The “nurse guilt” that I feel at times these days is unbearable. I, and the rest of the world, am bombarded by media stories of those caring for COVID-19 patients in hospitals and nursing homes. Images of sick elders dying alone fill my dreams at night, images that have unfortunately become our reality. I have lost elder family members to COVID-19, as have so many. I feel like I should be doing more. 

The decision to become a nurse came early in my life. I was a junior in high school when I identified my undergraduate nursing program. Graduate school came shortly thereafter, with a clear focus on geriatrics in the skilled nursing home setting. This clarion focus did not diminish even after many years of direct clinical practice followed by research and academic positions, analytics, and consulting — all focused on improving the care of our nation’s elders. But I’m not on the front lines in this present crisis … and I’m struggling.

Frankly, if I showed up in the clinical setting, I very well might scare the coronavirus into extinction! To say that “it’s been a while” is an understatement. Still, a month ago, I found myself getting fingerprinted as part of the requirements of obtaining my nursing license in my new home state of Florida. I had a plan that included online refresher courses, but neither the guilt nor the fear was subsiding.

Looking up from my cluttered desk, and slightly to the left, offers me an alternative way to reconcile my “nurse guilt.” (For non-nurse readers, please note that “nurse guilt” is only surpassed by “mother guilt” or, even worse, “mother-in-law guilt.”) Framed in brushed silver on my office wall is a quote from Jewish tradition that reads “Tikkun Olam: You are not obligated to complete the work — but neither are you free to abandon it.” This is a teaching of the ancient Rabbi Tarfon, and “Tikkun Olam” is the Hebrew phrase for the concept of humanity’s obligation to “repair our broken world.”

Reflecting on this quote has helped me realize my role in this pandemic. It is not to resuscitate my antiquated skills and reenter the clinical setting, but rather to fully and unconditionally support those who are already working there, and more. What I can do is present countless webinars on Section 1135 waivers and the CARES Act, and answer seemingly unending queries about the ever-changing CMS and CDC guidelines. What I can do is contribute time and money to various organizations like Feeding America. I can volunteer for scheduled phone check-ins with isolated elders, and I can actively engage in social media debates when our nursing home industry is demonized by the media. I am forever grateful to work for a company that encourages us to donate our time in this way.

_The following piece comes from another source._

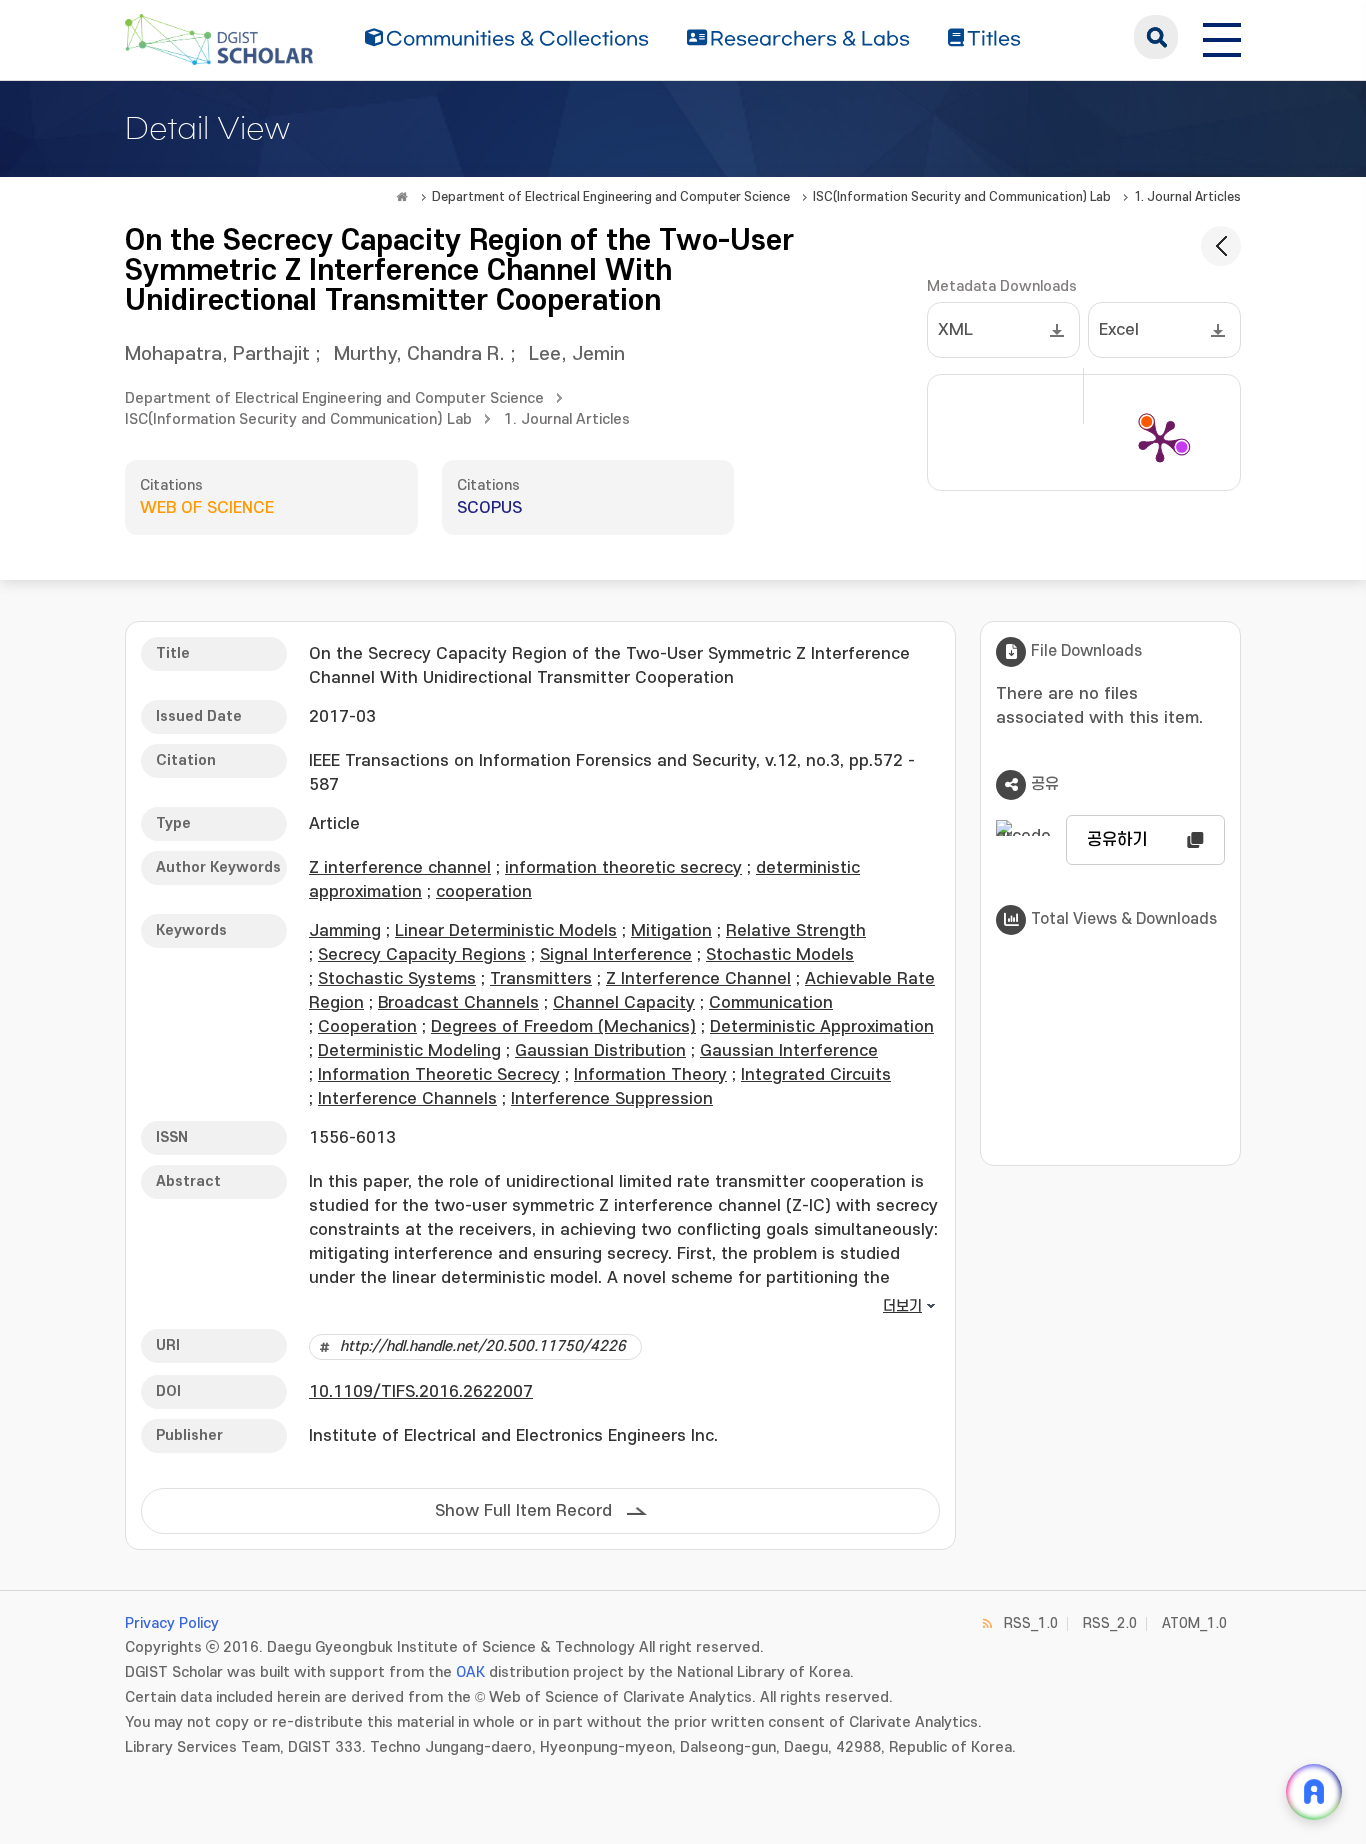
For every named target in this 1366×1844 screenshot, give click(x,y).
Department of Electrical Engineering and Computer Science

Hats, or rather, caps off to all clinicians who can be on the front lines. You have our undying admiration and respect. You were “essential” even before local governments labeled you as such; imagine if our society could remember this value after the pandemic.

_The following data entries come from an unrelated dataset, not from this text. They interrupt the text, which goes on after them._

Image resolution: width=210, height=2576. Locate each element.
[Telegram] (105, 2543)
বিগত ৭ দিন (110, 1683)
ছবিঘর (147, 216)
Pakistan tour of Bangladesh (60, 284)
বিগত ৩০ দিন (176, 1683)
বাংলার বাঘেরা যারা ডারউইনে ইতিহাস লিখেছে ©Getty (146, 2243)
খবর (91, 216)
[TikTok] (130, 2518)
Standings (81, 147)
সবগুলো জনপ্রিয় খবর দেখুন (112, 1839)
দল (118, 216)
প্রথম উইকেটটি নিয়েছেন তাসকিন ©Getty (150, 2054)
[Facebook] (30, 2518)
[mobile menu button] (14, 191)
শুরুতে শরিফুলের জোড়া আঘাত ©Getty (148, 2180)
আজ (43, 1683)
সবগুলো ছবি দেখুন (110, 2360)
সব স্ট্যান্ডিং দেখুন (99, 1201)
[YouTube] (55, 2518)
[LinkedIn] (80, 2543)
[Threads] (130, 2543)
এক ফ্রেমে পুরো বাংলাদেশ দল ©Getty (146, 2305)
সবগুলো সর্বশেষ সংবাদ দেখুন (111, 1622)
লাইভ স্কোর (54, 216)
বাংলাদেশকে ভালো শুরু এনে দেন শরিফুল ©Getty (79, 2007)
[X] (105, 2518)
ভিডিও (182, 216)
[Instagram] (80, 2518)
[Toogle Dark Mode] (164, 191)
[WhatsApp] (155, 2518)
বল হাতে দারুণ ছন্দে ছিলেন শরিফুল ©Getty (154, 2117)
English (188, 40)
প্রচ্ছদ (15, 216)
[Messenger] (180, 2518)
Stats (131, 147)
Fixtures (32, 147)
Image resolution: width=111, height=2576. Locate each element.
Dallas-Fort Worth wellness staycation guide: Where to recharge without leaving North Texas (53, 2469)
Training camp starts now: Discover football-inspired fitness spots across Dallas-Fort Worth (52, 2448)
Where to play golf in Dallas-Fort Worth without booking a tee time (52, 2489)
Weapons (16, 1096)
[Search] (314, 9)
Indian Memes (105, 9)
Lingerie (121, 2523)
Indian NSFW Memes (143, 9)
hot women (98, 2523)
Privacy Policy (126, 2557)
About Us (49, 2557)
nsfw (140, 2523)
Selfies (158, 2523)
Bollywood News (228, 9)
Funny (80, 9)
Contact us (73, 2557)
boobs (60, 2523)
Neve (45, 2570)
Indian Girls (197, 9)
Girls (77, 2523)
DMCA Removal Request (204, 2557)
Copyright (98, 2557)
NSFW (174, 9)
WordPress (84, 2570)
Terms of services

My “nurse guilt” is better balanced with useful activity that I pray makes a difference. So it goes with all of us. We are not obligated to complete the daunting tasks that lie before us, but neither are we free to abandon our role in doing what we can. 

Steven Littlehale is a gerontological clinical nurse specialist, chief innovation officer at Zimmet Healthcare Services Group, and chief clinical officer emeritus at PointRight Inc.